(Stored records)
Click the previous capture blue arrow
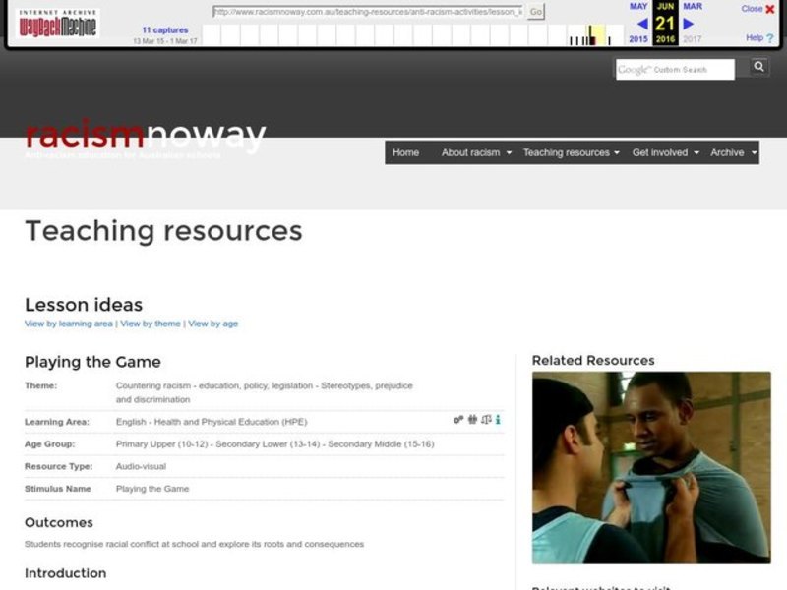[x=641, y=24]
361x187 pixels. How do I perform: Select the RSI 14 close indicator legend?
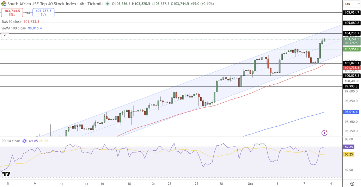click(x=10, y=141)
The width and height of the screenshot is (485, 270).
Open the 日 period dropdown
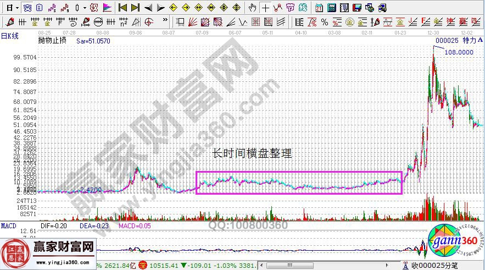tap(10, 8)

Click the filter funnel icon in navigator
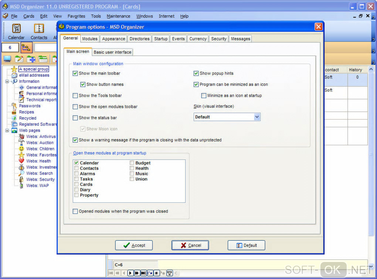[x=170, y=273]
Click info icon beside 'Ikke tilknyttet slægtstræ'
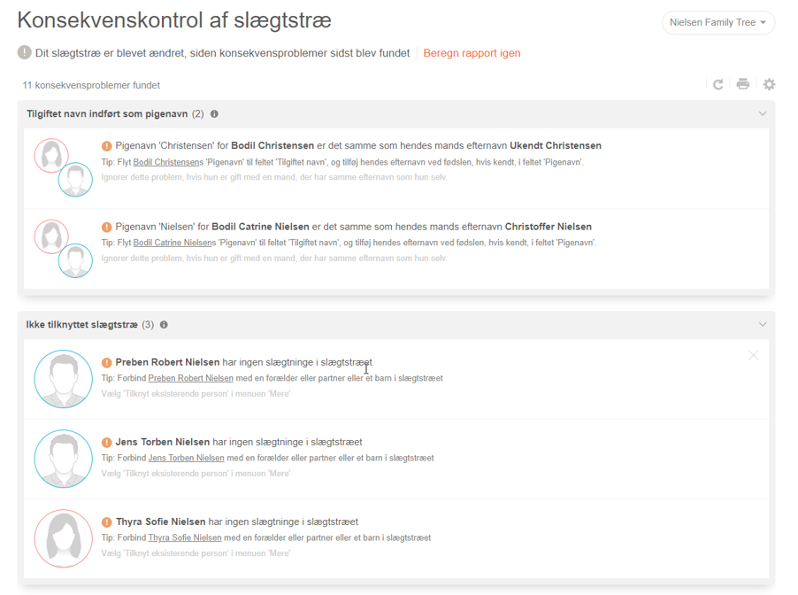This screenshot has width=798, height=595. (164, 325)
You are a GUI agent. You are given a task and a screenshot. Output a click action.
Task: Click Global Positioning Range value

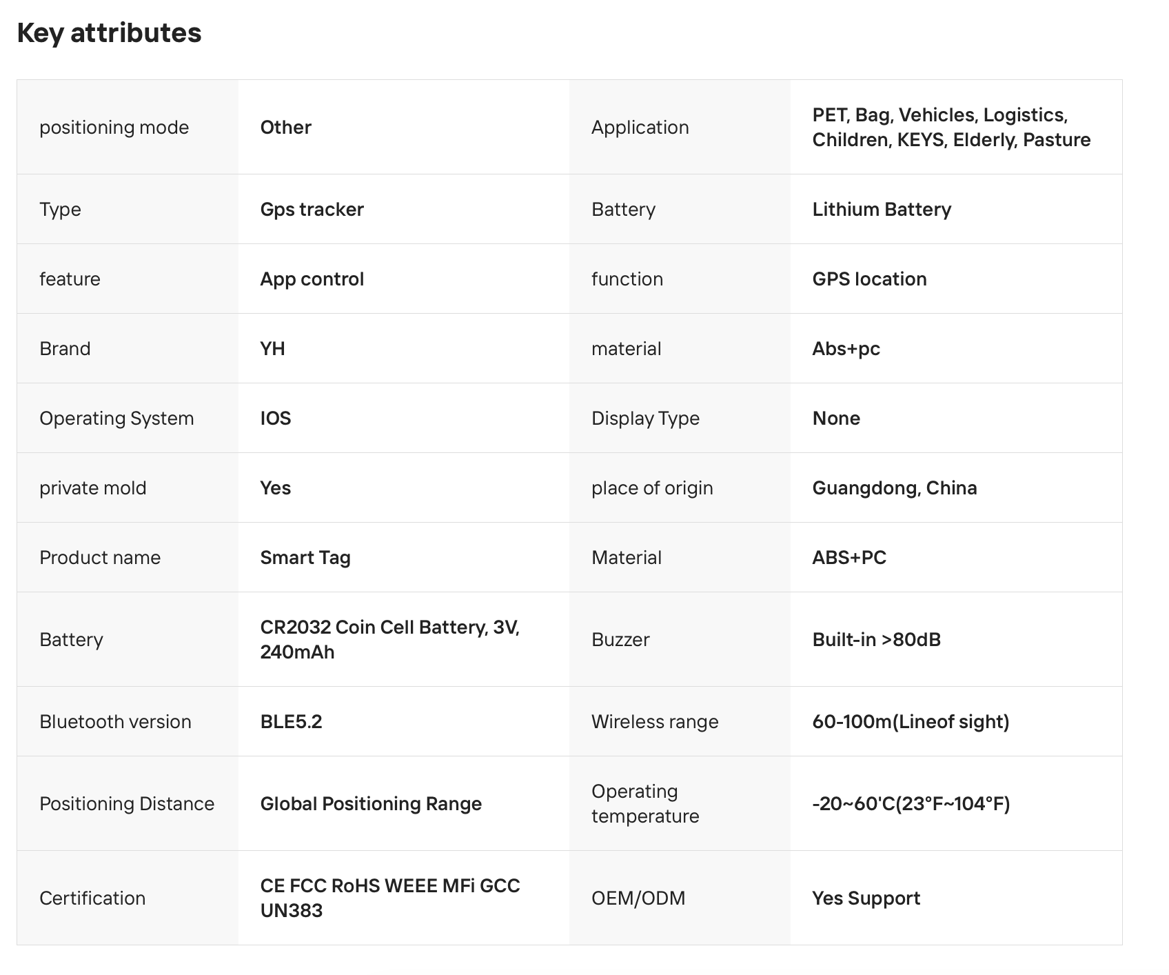pyautogui.click(x=371, y=803)
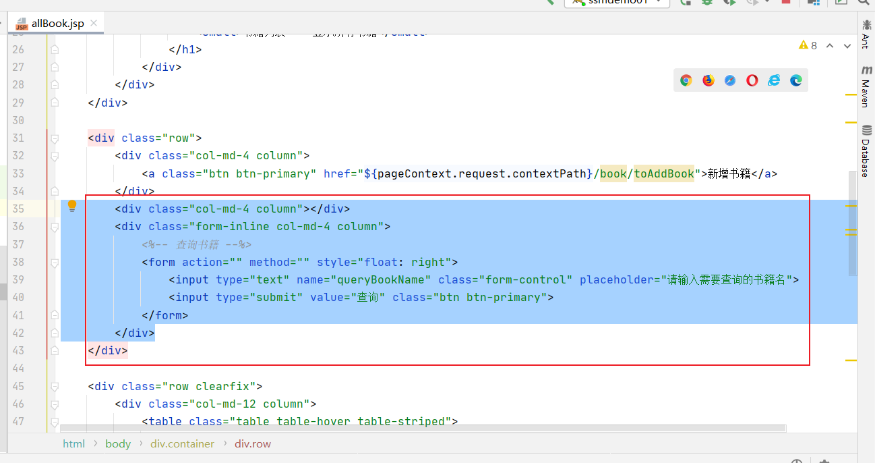Open page in Firefox browser
Viewport: 875px width, 463px height.
pos(708,80)
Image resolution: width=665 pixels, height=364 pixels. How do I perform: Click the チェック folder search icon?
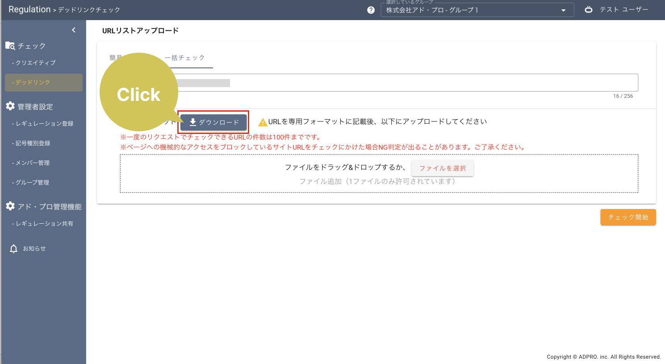10,46
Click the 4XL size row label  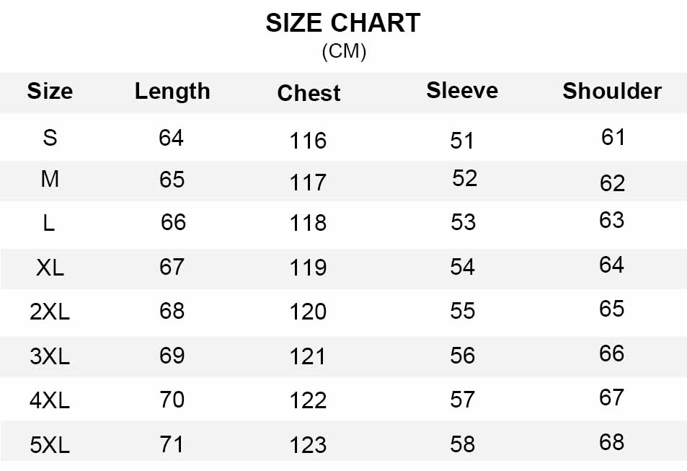50,400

*Exercise requirements*.
What's needed is an exact copy of the lines above from the one with "The width and" through the one with "You are a GUI", both included; the pictures stay out.

*Response to this task*.
The width and height of the screenshot is (485, 270).
Open the 日 period dropdown
tap(10, 8)

Click the filter funnel icon in navigator
[x=170, y=273]
Click info icon beside 'Ikke tilknyttet slægtstræ'
This screenshot has width=798, height=595. (164, 325)
You are a GUI agent. You are given a task and a screenshot. Output a click action.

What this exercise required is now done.